Hello,
I recently learned PyTorch and was trying to recreate a DCGAN that I coded up in TensorFlow. However, I was having issues with the performance. In the TensorFlow model, it was able to generate reasonable looking MNIST images and CELEBA faces. However, for the same model in PyTorch, the loss for discriminator converges to 0 and the loss for generator steadily increases.
Now, the model recreated in PyTorch migh’t not be exactly the same as some of the functions in PyTorch is slightly different than TensorFlow. For instance, for convolution:
TensorFlow:
tf.layers.conv2d(relu1, 256, 5, strides=2, padding='same')
tf.layers.conv2d_transpose(x1,128,5,strides=2, padding='same')
PyTorch:
nn.Conv2d(128,256, 5 , 2, 2)
nn.ConvTranspose2d(256,128,5,2,2)
Similarly for Batch Normalization
TensorFlow:
tf.layers.batch_normalization(x1,training=is_train)
PyTorch:
nn.BatchNorm2d(256,momentum=0.99,eps=0.001)
As you can see, I copied over the default TensorFlow parameters to PyTorch. I am also aware that channel axis is different between PyTorch and TensorFlow. I even permuted the inputs and outputs to match the behaviour of TensorFlow. However, nothing seems to be helping.
I also thought that maybe it is the different model initialization. Below are the generated images from an untrained network (it is a grid of images):
PyTorch (manual Xavier Uniform Initialization)
It seems like the default initialization for PyTorch is very different from TensorFlow. What kind of initialization does PyTorch use?
Even when using Xaiver Initialization though, I still get the same behavior. Increasing the learning rate of generator does prevent the loss of discriminator decaying to 0 and the loss of generator increasing, but the model fails to learn anything useful.
PyTorch
TensorFlow (ran with fewer iterations)
Does anyone know what could be causing this?

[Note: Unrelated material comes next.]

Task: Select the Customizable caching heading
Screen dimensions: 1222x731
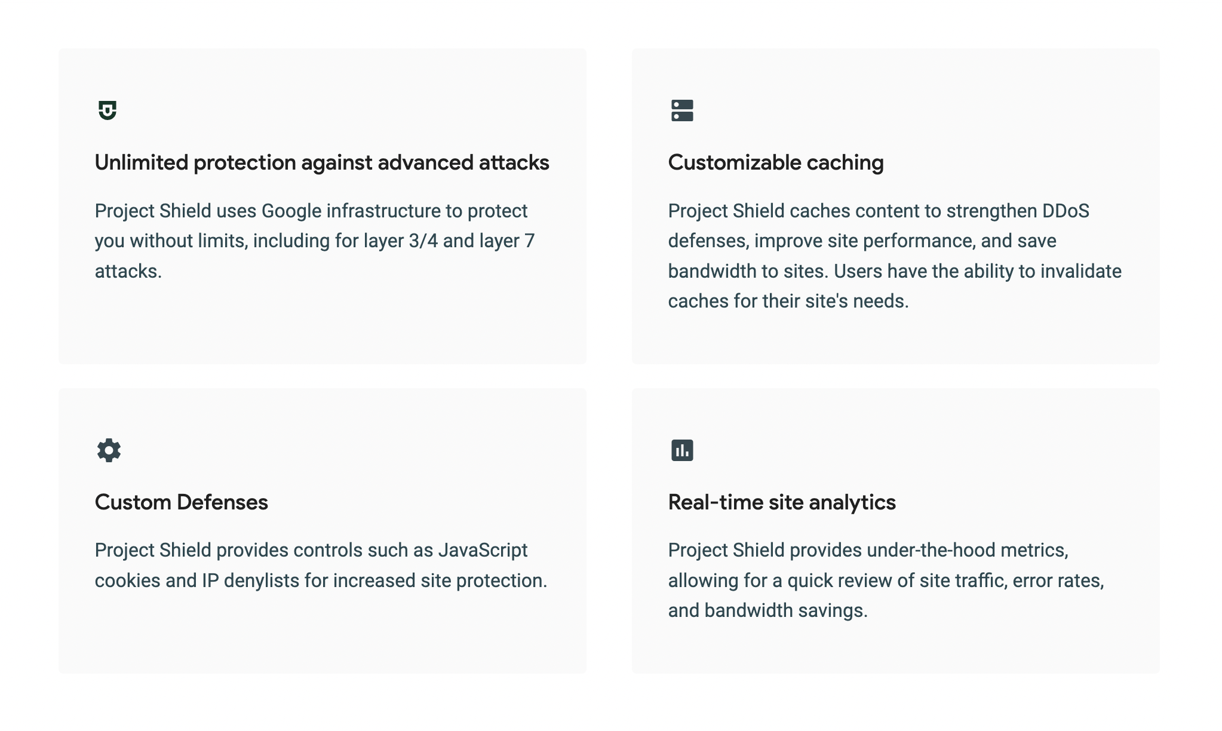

Here are the loss of discriminator and generator:
PyTorch (broken)
https://pastebin.com/Mqjjrzmd
TensorFlow (correct)
https://pastebin.com/xGuALVT2
Here are the code for the model and training:
PyTorch (broken)
https://pastebin.com/C5CMePYB
TensorFlow (correct)
https://pastebin.com/aWxABTCa
Thank you very much for your time and help!